If your variable costs per mile are 57.5 cents, I sincerely hope you aren't driving X. Mine are about $0.20 per mile because I have an XL ride so I burn more gas. The old hybrid folks are probably close to $0.10 per mile. So it's not correct to consider $0.575 as standard cost. You'd fail the second accounting class you took if you thought that.


----------



## The queen 👸 (Jan 2, 2020)

XLnoGas said:


> making money vs making a living...
> 
> $10-13/hour AVERAGE after expenses over course of a year. Now let's talk about accidents/parts/self-labor. You add that in? Tires, defective parts, tools.
> 
> ...


Jeez you need a new car man.


----------



## XLnoGas (Dec 20, 2019)

The queen &#128120; said:


> Jeez you need a new car man.


for what


----------



## Jon Stoppable (Dec 11, 2019)

XLnoGas said:


> $10-13/hour AVERAGE after expenses over course of a year.

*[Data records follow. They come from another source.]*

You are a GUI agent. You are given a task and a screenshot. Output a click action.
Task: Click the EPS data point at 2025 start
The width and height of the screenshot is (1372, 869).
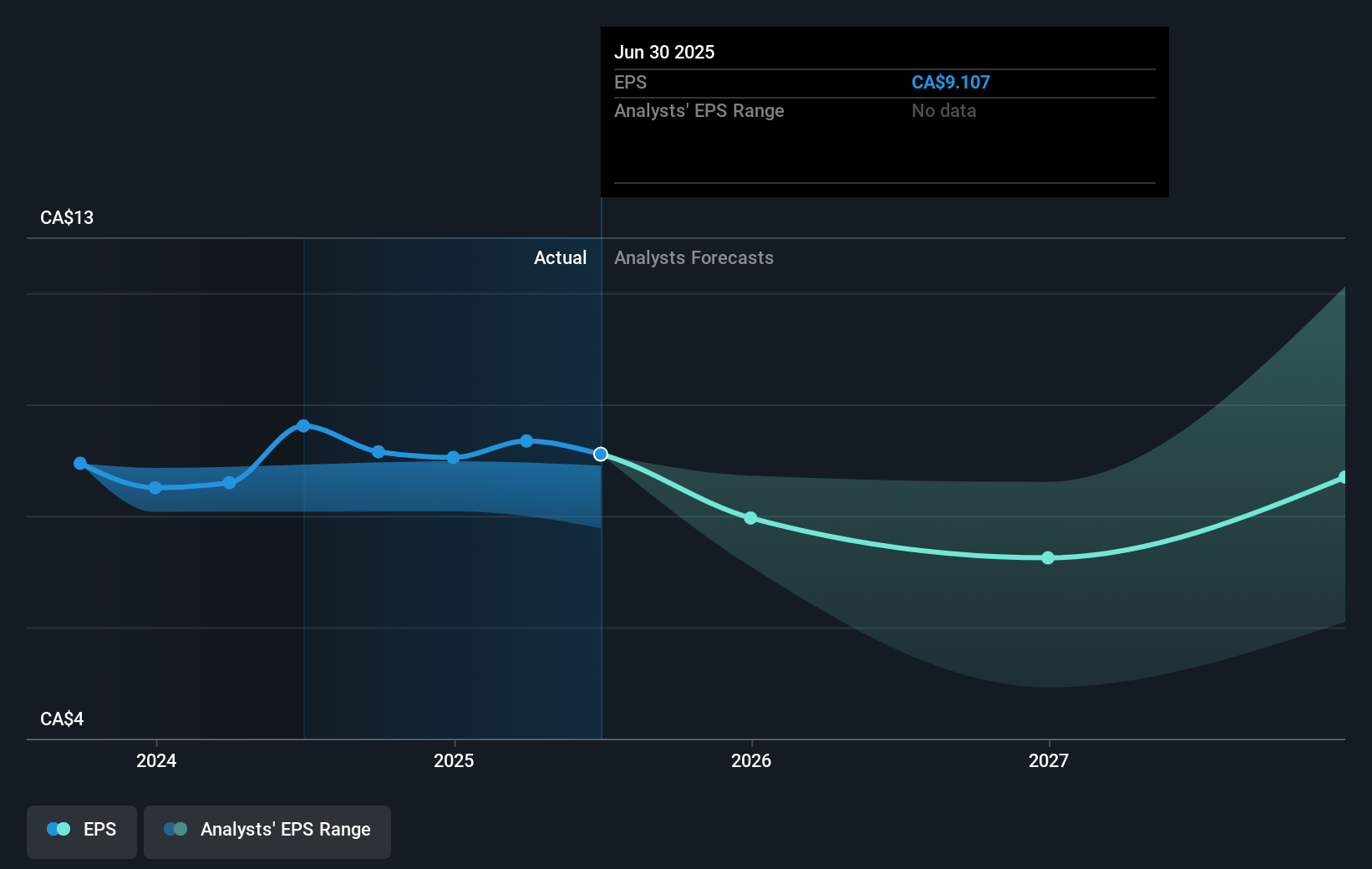tap(453, 458)
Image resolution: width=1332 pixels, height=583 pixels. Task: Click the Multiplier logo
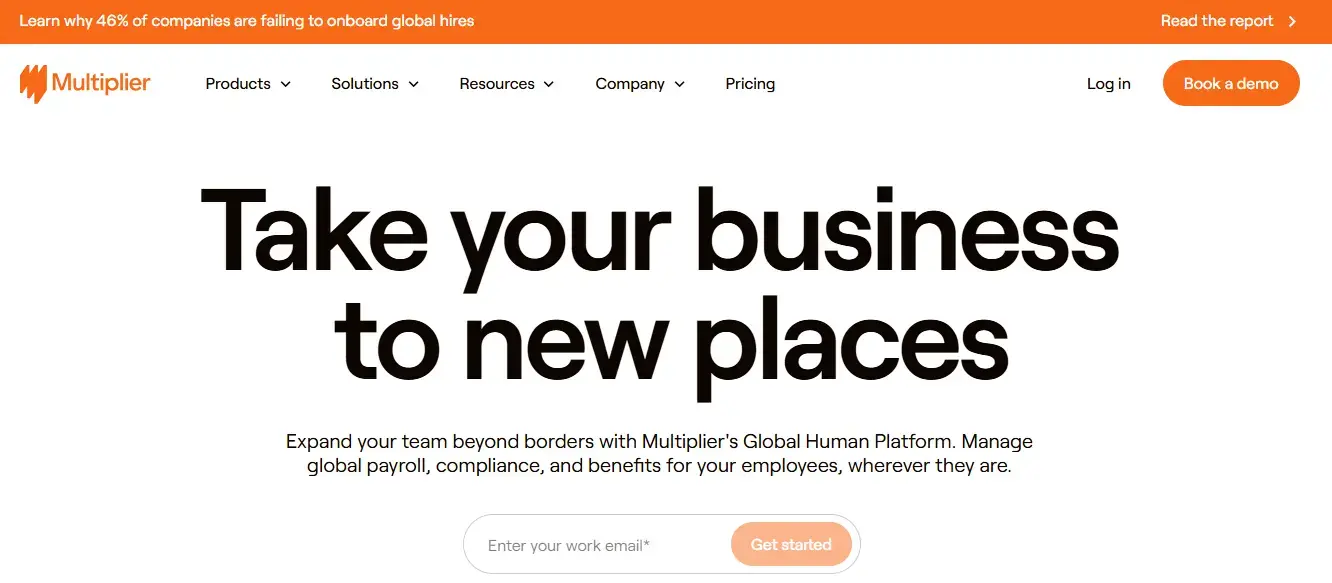pyautogui.click(x=84, y=83)
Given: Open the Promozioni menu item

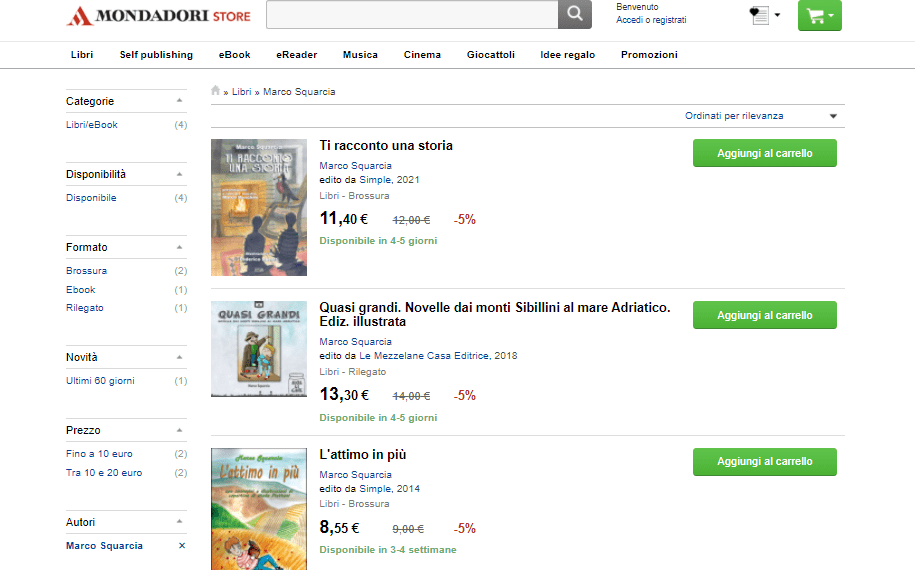Looking at the screenshot, I should (x=649, y=55).
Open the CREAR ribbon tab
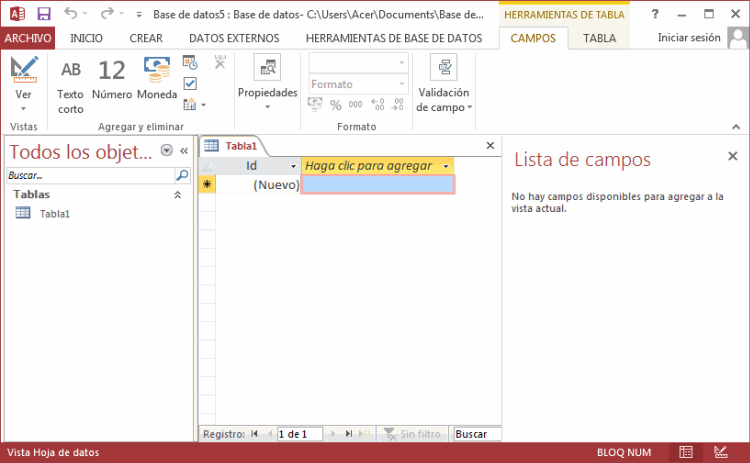The height and width of the screenshot is (463, 750). coord(146,38)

Driving an XL for 90% X pings, I am at $14.60 net per booked hour, inclusive of tips, bonuses, gas, depreciation, and anticipated maintenance. I am not too worried about unbooked time, as that is mostly me sitting at home waiting for a good ping first thing in the morning (I live in a somewhat distant suburb) or the airport queue when I need a break. I do not incur too many costs while unbooked because I am parked. Except for my usual deadhead home, but that's the way it goes in the 'burbs.



> Now let's talk about accidents/parts/self-labor. You add that in? Tires, defective parts, tools.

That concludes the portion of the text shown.